I didn’t pick up that there was a planned programme of stellar births although, on re-reading your first post, I admit it was clear.
I also apologise to @Iestyn for depriving him of his full week of well-deserved exposure.
I suspect your planned programme may not include @aran jones so I’m quite glad of my accidental hijack.
My addition to the hijack … @aran’s sense of humour. The first time we met I accused him of staring at my wife’s boobs - he saw the funny side and all was good.
Yes this!
I won’t be good girl this time and will add to that hijack later when I come home. (I could do that now, but it’s too much (as always) to write so I need more time then just “meal time” at my work. )

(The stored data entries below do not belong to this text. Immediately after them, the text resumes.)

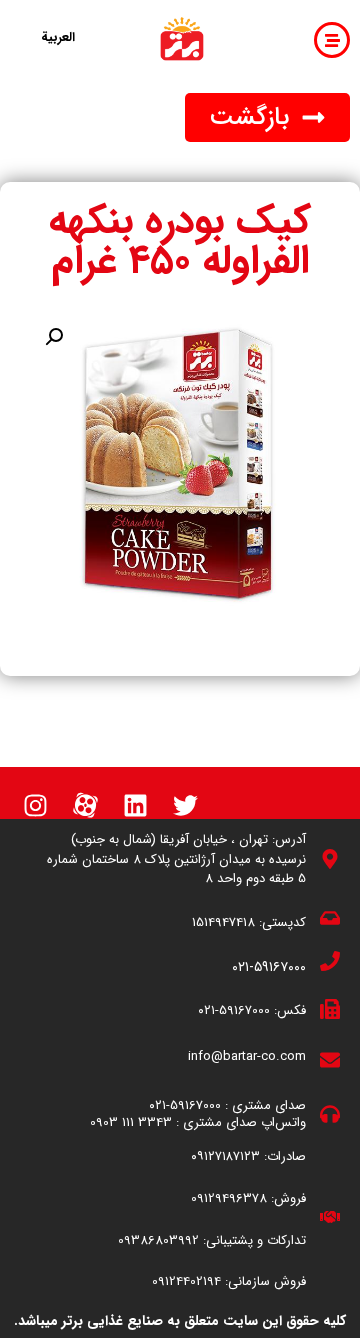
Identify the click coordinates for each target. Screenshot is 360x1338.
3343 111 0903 (131, 1122)
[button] (267, 117)
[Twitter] (185, 805)
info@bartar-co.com (247, 1056)
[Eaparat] (85, 805)
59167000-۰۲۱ (234, 1010)
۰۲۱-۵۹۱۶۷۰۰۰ (269, 967)
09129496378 (229, 1198)
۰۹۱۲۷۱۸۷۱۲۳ (225, 1156)
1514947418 (223, 922)
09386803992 (158, 1240)
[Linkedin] (135, 805)
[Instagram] (35, 805)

Just don’t ban me before I do that. - haha
Deall yn iawn…
Yes, about five years later.
Oh no you won’t - you’ll read this and grudgingly accept that I’m asking you politely not to take the focus off Iestyn in this thread…
@aran One of the things a good boss, teacher, convenor, moderator etc. does not do is stop everyone else from saying nice things about him/her!! I bet @CatrinLliarJones will agree that if we want to give you a gold star then we damned well should be able to without setting up a whole new thread. Mind, this lady thinks the gentleman doth protest too much as, by nominating @Iestyn you surely must have realised that you or your long-suffering Mrs. would be next!! Mmm…wythnos nesa, Catrin pawb??